Have you ever been to Yemen?
My head wants to explode as I read story after story of a country that has clearly lost it’s way(if it ever had it). The principle of Blood Money has been around for millenium but our country tries, and succeeds, in doing it without the admission of guilt or blame. Weasels behave better than the people running our country. Speak up, people.
We pay more for children.
Shut the fuck up creep. If your children were incinerated you’d be ready to kill. Instead, you ride on the back of children victims to bolster your pathetic attempt at satire. Benito makes you look like an amatuer.
Kerry certainly did cry the crocodile tears over the dead children in Syria–children that our buddies in Turkey likely killed, according to Seymour Hersh. But too bad for them, their parents got squat.
its all funny money, in case there was anyone left who questioned this. 9-10-01, Rumsfeld states on national news that they were unable to account for something like 1.3 Trillion $. The rest is history. Bank Bailouts, unlimited black budget spending, on and on. Maybe someday the populace will demand the Emperor wear clothes….
The depths of deceit to which our nation has sunk apparently require submersible consciences by our leaders and their human drones. Careful of the bends when ascending back to reality.
Do the survivors sign a waiver while they’re at it? Because they otherwise might have a claim under the Alien Tort Claims Act in US court. Of course, it goes into deep Franz Kafka territory because (a) as relatives of suspected terrorists, or bystanders of same, they might not be able to get to a US court because they’d get blocked at the airport, and (b) the US would claim the strikes were officially secret and therefore no testimony or evidence would be admissible. You’re darn tootin’ “the administration generally refuses to admit any involvement in specific incidents”.

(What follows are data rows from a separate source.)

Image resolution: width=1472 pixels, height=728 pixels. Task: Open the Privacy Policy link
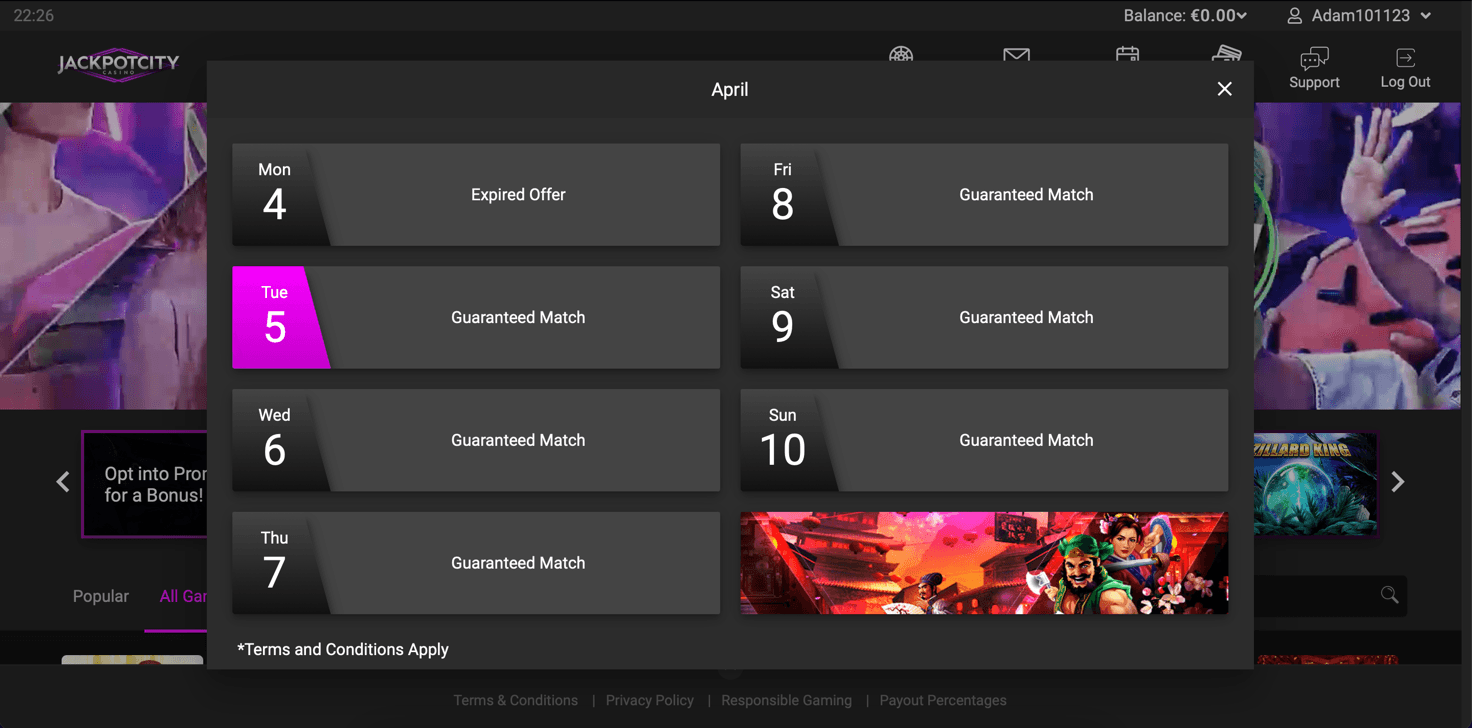(649, 700)
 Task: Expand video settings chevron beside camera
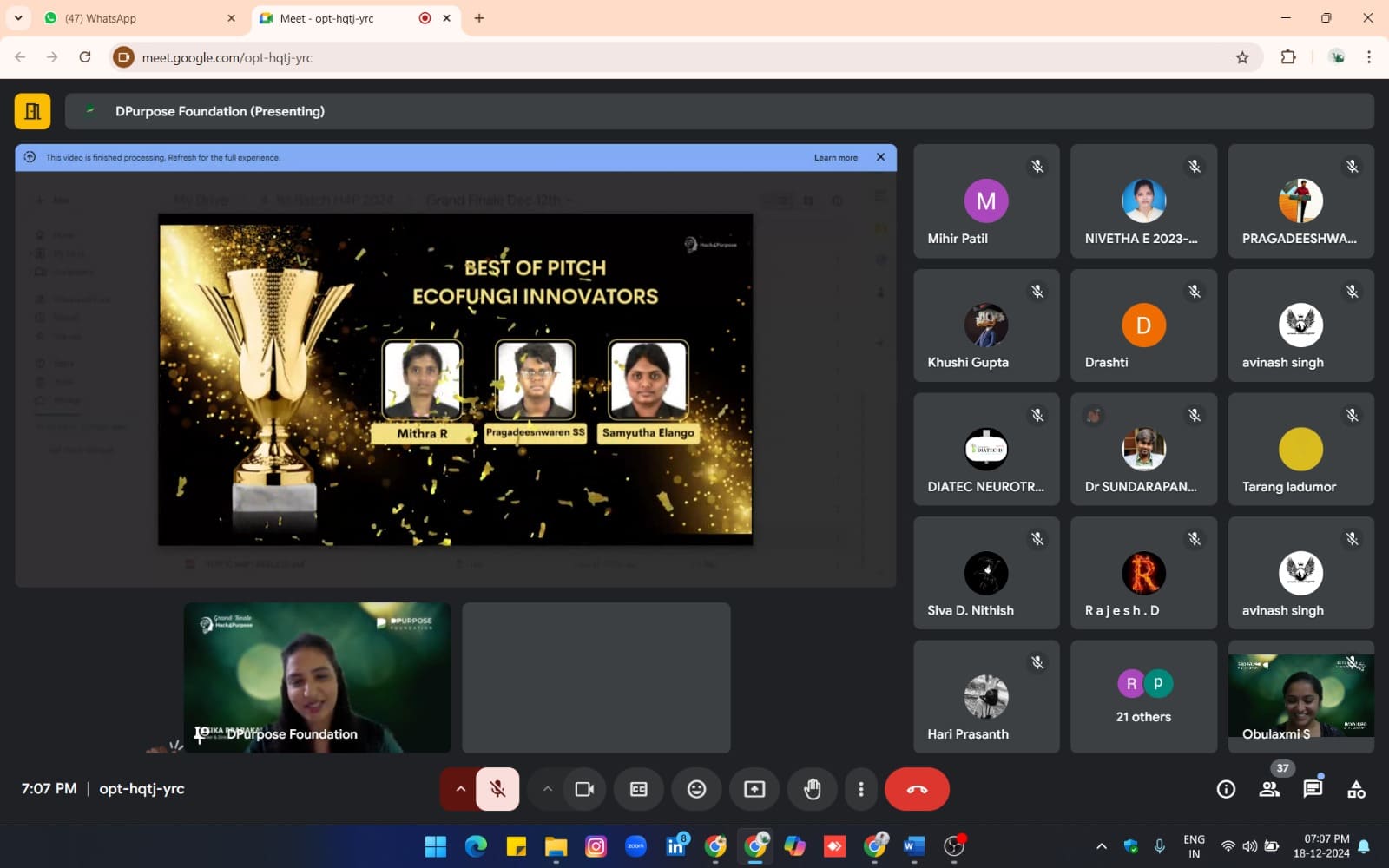click(x=547, y=789)
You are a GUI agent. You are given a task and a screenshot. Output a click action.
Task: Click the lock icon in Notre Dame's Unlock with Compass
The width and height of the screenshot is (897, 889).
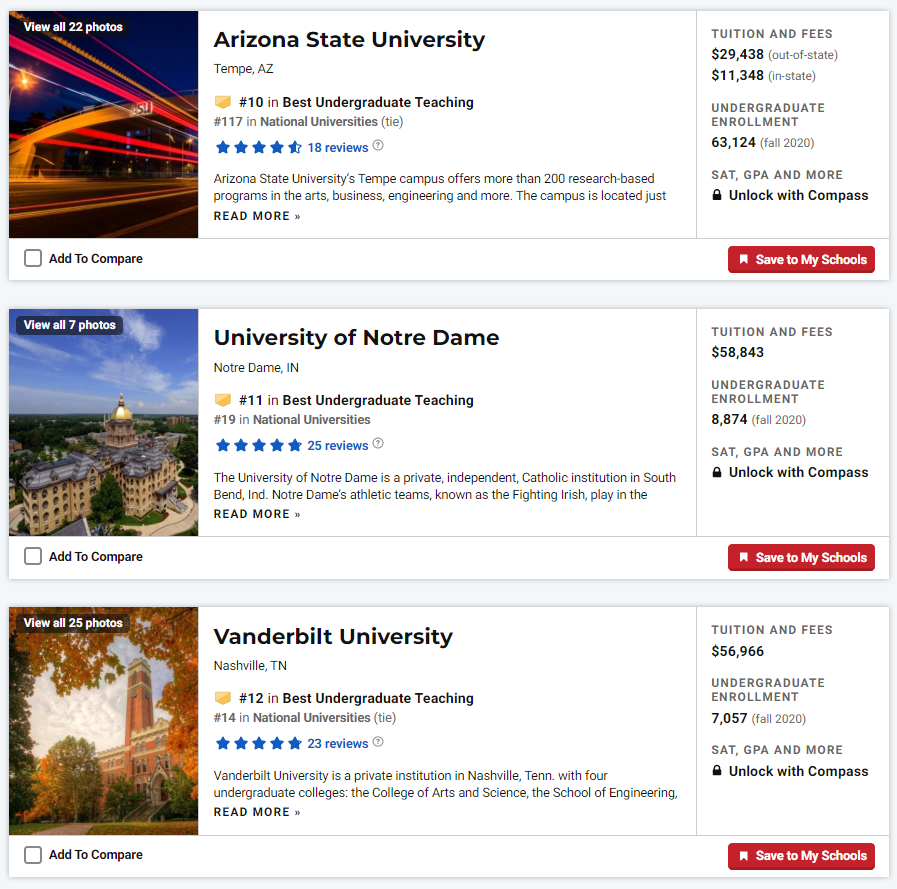click(717, 472)
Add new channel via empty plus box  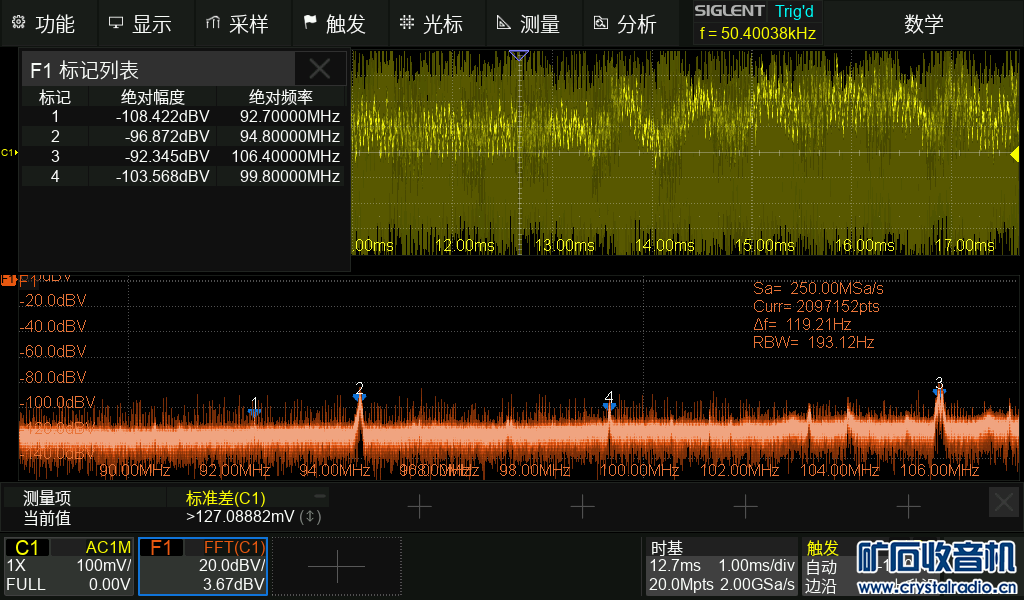(x=337, y=567)
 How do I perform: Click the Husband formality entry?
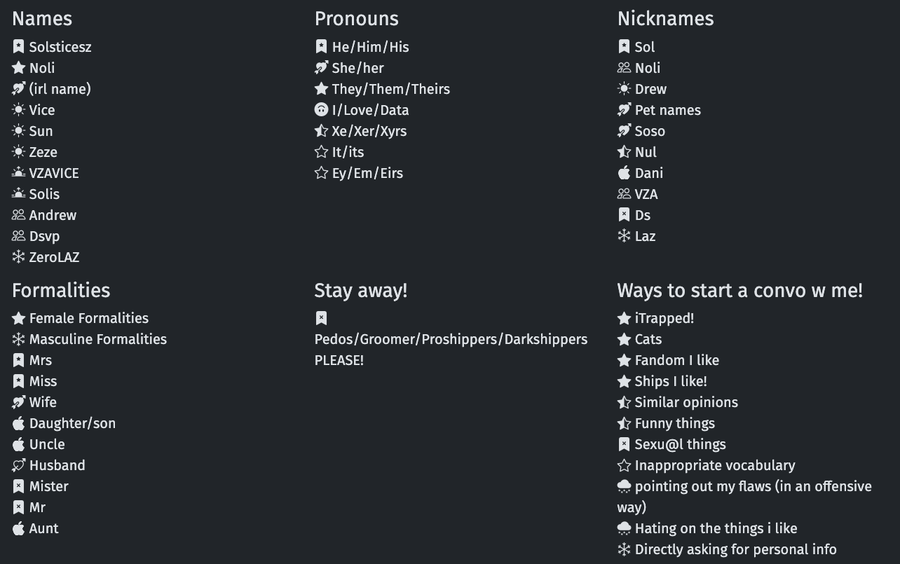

(Translated: “It never happened, and here’s 100,000 crisp, new refusals to admit anything happened. Of course we just hand out shrink-wrapped bundles of $100 bills for no reason.”)
Why don’t we just shoot piles of cash at people–or drop bombs made of solid gold. It would probably cost less and be more effective.
Well of course they don’t want to admit the payment because it would also be an admission of guilt — that they know innocent civilians have been murdered by drone strikes, something they have yet to come out and even offer a callous justification like “collateral damage”. Instead, they just pretend that it doesn’t happen and that all actions were based on good, solid intelligence (not sketchy metadata).
Yes. They avoid admitting responsibility for taking lethal action based on bad information. They make the face-saving distinction (for domestic consumption) between the US paying and the government of Yemen paying with money provided by the US. And presumably they let the government of Yemen rake off a percentage of the payments, so the officials in Yemen don’t complain about the murder of their citizens. Because there isn’t much the government of Yemen can do to prevent it, but a little cash makes the bitter medicine go down.
Remember how, during the early years of the war, the warlords who cozied up to the US would call in air strikes on their rivals? Easier to triumph in the inter-tribal struggle for power if you can fool the US into vaporizing your opponents. Probably plenty of that still going on. How could the NSA translators have mixed up a wedding with a war summit?
Hush money….
Ah yes, buying their silence. I wonder, are there, in fact, strings attached to the payments? And threats of punitive measures if anyone dares to kiss and tell?